You will probably be already aware of the ever increasing voltage of power distribution due to better materials. This is purely for efficiency.
The magnetisation losses are due to the area in the B-H curve of the material. But if the air gap is bigger, more current is required to generate the magnetic field (see I squared R losses).
It is a strange thing that we are taught, in high-school physics, that a current carrying conductor experiences force in a magnetic field. However, in a motor, the magnetic field bypasses the winding and is concentrated in the magnetic material around the winding. How, then does the conductor experience a magnetic field? It is probably the interaction of the magnetic field from the winding in the local magnetic material around the winding. Then one could suppose that the center of the winding has a bigger 'air gap'.

       The final thing we could mention is that the efficiency of these machines is variable according to load.
For example, at no load we have magnetisation losses, so the effiency is, Um, pretty bad. The magnetisation current is generally regarded as fixed (it's a good approximation). As the load increases, the I squared R losses rapidly increase. The maximum efficiency of the machine might not be at full load...but generally it is. The point that I am making is that if the machine is highly efficient, but then operated at the wrong point, it is also not a good overall design.

       Hope this stuff is useful to know.
Ling, Feb 05 2012

       [Ling] much appreciated you have given me a bunch to think about, your previous comment about a generator idea actually caused this one.   

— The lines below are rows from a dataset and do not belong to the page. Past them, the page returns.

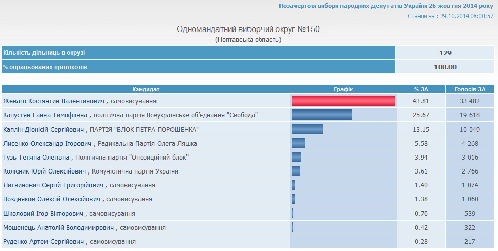
Task: Click the election title link at the top
Action: tap(386, 6)
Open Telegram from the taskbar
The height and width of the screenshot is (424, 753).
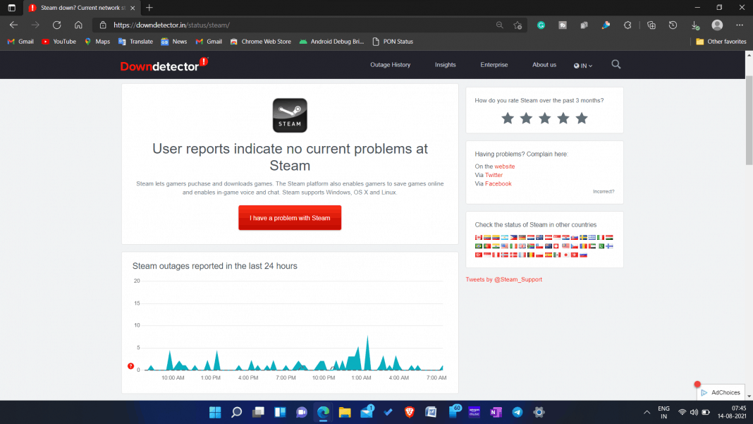tap(517, 412)
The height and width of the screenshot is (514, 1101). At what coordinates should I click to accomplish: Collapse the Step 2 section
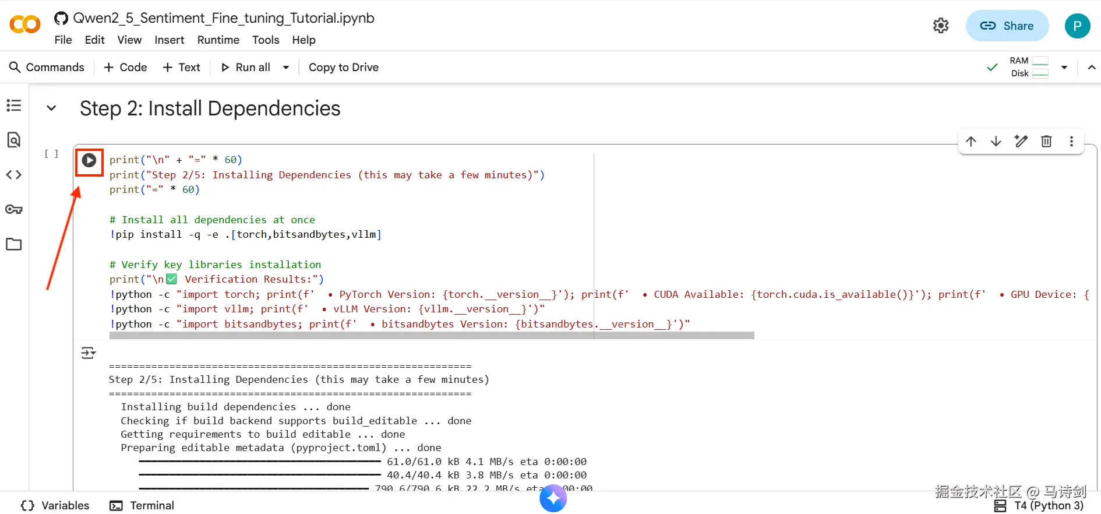pos(51,108)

       Perfect field printed rotor   

       I was thinking that a 3d printer could actually print the perfect bigger diameter of conductors at the perimeter along With just the right magnetic alloy so the insulated wires were actually mingled with the alloy, further noting that a disk rotates more rapidly at the edge than the center you could use magnetic alloys of different hysteresis amounts at variously perimeter, middle, center of the rotor to always shape the field better as well as make it oscillate with higher efficiency
beanangel, Feb 06 2012

       So, maybe (silver core, polymer coated wire) would work better?   

       Apologies if I've misread, it's late.
csea, Feb 07 2012

       I have a very dumb question, probably. With conductive materials serving as the wire's 'jacket,' how do you prevent the current from simply shorting across the wires rather than travelling along them all-orderly like?
RayfordSteele, Feb 07 2012

       Speaking of printing, has Polymagnet considered applying their printed magnet technology to motors and generators?